Hello I'm having some difficulties with this proof. First of all I know that there doesn't exist an integer for this to be true. Because the gcd of 12 and 15 is 3, and 3 divides the left but not the right. Since this is a if and then statement P=>Q if P is "there exist an integer that m and n such that 12m+15n=1" then P is false so that makes m and n are both positive???
04-11-2007, 10:39 AM
Is part of the problem missing? Maybe a modulo something or other?
04-11-2007, 02:49 PM
No that is the problem word for word. The chapter is one Logic and Proofs and the section is Proofs Involving Quantifiers.

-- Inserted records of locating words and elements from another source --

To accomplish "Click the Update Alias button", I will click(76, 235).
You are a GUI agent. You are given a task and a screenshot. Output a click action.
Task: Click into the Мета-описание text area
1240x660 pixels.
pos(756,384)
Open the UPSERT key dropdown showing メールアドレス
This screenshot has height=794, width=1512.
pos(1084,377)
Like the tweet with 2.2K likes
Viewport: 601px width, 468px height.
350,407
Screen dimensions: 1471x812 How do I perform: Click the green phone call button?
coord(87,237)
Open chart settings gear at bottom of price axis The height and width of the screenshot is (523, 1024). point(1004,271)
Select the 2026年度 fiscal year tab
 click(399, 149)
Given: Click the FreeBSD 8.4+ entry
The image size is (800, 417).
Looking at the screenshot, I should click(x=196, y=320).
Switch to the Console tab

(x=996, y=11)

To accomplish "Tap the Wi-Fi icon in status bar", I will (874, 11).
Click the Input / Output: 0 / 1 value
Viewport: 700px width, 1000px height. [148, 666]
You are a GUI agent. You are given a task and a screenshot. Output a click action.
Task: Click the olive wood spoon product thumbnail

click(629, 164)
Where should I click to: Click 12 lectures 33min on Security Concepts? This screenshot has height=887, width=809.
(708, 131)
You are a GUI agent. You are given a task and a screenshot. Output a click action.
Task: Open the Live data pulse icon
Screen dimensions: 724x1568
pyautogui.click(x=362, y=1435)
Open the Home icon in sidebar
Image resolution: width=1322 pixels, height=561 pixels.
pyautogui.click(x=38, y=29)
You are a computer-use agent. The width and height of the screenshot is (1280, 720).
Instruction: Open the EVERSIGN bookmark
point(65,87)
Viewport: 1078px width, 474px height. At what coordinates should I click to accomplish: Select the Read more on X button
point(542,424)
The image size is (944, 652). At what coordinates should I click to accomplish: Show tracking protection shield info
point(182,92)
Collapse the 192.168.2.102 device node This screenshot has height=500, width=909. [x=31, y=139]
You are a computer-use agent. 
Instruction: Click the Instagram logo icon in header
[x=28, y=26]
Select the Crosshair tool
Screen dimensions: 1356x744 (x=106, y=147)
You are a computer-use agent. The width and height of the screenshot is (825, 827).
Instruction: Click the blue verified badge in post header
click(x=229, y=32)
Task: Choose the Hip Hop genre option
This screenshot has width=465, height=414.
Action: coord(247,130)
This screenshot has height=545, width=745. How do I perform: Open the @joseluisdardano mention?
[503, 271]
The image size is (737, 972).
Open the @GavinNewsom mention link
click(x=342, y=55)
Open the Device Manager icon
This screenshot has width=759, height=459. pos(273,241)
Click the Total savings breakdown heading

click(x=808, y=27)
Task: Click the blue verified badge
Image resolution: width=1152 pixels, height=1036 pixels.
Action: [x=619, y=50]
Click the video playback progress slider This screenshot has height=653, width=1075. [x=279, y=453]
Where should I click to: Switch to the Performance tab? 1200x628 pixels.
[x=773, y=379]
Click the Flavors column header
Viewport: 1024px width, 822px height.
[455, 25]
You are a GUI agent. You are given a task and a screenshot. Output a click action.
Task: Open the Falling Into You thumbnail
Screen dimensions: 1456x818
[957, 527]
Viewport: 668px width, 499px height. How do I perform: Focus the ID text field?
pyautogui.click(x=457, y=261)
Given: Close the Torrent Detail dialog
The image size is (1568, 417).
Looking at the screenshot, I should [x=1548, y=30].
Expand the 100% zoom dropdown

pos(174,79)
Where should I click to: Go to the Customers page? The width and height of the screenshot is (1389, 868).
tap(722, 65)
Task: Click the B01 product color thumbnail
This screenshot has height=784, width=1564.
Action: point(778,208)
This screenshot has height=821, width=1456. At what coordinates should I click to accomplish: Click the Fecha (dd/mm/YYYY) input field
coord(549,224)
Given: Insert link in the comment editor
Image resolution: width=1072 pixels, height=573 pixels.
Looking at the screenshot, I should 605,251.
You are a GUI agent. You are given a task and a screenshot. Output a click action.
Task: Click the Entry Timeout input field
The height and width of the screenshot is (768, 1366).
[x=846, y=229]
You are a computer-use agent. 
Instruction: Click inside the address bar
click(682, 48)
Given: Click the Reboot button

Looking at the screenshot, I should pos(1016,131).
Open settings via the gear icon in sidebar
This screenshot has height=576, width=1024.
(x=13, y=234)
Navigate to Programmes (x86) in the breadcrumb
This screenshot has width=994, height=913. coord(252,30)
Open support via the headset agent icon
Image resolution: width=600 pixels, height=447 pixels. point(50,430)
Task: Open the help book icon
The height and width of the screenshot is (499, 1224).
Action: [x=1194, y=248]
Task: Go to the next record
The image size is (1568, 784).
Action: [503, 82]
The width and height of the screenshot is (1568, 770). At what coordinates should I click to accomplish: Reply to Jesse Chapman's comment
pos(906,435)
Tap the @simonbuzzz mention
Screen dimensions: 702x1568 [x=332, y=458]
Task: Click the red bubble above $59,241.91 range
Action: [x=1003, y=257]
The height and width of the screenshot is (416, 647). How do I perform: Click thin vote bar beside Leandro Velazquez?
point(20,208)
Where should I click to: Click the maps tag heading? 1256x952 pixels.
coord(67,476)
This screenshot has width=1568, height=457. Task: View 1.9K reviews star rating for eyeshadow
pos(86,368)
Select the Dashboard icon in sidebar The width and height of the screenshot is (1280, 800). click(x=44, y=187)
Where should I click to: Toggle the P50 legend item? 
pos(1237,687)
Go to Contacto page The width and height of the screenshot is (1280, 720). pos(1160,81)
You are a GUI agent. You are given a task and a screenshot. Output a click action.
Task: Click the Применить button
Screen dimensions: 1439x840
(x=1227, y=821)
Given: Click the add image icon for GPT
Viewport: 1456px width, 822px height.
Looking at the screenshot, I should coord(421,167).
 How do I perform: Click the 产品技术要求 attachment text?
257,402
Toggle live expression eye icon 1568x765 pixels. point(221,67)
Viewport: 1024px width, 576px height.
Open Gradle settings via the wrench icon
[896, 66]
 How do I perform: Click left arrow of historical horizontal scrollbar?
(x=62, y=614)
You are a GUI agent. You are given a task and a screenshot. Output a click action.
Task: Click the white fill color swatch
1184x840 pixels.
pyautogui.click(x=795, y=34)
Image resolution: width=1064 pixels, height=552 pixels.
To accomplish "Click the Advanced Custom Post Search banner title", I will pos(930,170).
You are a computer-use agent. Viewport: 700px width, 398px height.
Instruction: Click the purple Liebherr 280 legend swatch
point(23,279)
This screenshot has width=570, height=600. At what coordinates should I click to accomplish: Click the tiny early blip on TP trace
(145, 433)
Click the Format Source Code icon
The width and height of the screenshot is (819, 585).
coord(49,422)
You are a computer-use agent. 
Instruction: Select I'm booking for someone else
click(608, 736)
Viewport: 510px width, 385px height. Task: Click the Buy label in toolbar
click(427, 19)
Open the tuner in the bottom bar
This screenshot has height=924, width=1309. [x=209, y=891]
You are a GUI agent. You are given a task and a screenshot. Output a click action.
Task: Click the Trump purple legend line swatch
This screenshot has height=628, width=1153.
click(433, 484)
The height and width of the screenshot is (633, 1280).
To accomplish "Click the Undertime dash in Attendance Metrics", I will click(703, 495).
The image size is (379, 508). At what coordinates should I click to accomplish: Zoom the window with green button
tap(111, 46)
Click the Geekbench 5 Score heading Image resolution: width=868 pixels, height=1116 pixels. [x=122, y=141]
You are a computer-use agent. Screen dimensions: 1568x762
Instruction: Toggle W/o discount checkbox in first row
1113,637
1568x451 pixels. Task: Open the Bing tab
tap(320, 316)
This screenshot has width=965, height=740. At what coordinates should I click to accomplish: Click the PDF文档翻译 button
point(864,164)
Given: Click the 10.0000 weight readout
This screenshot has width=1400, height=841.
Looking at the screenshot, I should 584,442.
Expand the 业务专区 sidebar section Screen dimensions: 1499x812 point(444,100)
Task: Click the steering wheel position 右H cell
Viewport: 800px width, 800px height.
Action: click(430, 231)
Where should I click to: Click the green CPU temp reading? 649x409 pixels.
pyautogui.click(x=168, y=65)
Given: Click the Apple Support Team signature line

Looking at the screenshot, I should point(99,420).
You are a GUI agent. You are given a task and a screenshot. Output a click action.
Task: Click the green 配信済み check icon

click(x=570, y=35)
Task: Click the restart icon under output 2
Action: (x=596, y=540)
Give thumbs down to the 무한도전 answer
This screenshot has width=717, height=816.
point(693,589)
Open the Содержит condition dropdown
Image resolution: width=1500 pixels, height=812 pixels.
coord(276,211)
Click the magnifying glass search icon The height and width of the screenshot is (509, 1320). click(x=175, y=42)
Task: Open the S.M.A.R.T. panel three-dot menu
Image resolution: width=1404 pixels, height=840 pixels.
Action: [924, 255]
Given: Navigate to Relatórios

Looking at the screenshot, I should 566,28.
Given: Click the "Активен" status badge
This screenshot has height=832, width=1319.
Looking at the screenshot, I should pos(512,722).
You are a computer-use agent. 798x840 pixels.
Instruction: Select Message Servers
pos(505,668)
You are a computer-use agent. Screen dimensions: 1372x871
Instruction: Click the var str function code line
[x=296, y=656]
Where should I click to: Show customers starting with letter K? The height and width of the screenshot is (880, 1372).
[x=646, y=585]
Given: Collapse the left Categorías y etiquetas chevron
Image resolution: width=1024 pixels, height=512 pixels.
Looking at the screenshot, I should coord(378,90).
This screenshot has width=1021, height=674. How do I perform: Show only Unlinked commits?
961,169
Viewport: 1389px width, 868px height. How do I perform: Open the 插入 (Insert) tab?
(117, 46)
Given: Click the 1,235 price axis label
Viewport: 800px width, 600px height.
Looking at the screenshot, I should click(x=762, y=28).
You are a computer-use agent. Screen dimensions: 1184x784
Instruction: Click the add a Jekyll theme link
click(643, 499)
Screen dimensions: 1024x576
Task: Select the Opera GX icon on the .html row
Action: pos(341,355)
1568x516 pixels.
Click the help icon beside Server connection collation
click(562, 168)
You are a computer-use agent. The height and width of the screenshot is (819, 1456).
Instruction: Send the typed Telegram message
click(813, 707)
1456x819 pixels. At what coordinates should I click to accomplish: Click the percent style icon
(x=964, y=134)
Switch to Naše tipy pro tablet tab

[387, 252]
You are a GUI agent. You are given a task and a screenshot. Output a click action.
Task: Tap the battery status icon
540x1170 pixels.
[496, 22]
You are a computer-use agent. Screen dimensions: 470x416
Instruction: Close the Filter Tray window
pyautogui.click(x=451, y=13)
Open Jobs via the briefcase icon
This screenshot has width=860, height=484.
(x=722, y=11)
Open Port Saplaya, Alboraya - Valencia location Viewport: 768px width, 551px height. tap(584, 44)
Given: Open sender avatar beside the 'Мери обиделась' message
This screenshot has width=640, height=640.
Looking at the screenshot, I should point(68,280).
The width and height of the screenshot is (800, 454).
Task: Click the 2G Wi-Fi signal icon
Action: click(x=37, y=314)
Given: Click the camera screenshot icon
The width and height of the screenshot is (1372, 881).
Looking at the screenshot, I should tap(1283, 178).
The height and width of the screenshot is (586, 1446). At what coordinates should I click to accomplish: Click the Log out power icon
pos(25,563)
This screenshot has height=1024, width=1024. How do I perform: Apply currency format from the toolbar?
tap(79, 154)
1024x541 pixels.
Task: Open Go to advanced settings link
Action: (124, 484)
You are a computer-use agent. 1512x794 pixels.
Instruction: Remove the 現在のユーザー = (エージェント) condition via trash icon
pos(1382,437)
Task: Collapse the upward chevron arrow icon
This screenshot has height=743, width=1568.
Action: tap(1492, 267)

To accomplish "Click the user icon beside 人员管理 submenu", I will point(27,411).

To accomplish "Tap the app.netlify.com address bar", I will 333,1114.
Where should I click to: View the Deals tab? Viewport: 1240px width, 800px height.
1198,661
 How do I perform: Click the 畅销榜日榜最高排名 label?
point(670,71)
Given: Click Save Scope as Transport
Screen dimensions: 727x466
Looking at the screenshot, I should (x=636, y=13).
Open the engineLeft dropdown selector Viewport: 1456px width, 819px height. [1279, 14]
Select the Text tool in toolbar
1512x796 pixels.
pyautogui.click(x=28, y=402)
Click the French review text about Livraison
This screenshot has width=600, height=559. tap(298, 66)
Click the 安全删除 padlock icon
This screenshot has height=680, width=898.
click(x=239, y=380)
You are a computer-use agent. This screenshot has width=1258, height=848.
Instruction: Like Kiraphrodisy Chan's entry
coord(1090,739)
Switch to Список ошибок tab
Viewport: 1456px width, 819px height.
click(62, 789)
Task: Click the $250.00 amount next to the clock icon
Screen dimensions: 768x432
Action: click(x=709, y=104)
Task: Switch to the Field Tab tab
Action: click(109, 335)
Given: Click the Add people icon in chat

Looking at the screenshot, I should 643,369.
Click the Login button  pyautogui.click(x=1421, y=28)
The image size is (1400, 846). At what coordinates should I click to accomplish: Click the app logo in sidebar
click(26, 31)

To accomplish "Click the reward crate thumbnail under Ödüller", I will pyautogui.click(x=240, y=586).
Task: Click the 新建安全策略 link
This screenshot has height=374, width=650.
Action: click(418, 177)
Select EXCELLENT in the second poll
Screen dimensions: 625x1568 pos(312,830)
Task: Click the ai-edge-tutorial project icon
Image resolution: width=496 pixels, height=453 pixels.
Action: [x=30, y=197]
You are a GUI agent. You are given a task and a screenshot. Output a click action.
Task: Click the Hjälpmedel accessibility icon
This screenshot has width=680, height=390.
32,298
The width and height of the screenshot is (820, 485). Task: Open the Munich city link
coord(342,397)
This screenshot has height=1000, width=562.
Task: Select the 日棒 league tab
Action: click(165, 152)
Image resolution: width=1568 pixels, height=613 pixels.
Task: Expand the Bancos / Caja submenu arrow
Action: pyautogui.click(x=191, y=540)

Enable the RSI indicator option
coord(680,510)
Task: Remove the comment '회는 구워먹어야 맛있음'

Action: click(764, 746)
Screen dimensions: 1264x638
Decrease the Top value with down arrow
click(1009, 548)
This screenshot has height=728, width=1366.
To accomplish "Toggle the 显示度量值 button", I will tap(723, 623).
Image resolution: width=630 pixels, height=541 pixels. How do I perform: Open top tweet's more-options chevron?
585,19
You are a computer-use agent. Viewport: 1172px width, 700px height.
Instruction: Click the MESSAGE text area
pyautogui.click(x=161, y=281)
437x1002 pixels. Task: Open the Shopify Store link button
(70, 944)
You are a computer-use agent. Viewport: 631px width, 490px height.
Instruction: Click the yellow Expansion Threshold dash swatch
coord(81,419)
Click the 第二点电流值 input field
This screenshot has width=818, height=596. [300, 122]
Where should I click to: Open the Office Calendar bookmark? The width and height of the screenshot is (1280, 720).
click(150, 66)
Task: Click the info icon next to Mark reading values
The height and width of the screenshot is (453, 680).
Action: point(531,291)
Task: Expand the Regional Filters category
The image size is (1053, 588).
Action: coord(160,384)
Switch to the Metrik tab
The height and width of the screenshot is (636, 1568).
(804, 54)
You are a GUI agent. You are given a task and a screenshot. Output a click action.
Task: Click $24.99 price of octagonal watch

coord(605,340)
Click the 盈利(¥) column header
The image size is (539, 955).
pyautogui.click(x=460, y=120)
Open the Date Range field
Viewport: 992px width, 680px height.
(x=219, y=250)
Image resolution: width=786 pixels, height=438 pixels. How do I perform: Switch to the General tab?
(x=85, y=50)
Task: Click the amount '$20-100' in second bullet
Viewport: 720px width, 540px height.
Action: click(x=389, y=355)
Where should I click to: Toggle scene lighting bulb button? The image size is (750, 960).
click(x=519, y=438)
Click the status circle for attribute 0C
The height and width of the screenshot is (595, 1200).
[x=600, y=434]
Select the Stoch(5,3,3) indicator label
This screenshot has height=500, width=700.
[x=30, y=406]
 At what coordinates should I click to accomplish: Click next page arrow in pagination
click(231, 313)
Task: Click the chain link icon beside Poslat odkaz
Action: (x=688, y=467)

tegra97, just because the statment is true, does not make the conclusion true. For example, here is another true statement: "If the world is flat then I'm very rich." Unfortunately, even though that statement is true, I have very little money.
Statements like these with a nosense hypothesis are said to be true "by default" even though they don't make much sense in every-day language.
04-11-2007, 03:45 PM
So the way I tried to prove it is incorrect? Can you give me some tips to prove this question?
If you prove that the hypothesis is false then you've shown the statement to be true.
One way would be to prove the contrapositive: "If m and n are negative, then 12m + 15n \neq 1."
edit: Also, if you've ever delved into number theory, the term "relatively prime" might ring a bell. The linear combination you have suggests that 12 and 15 are relatively prime, which they are not.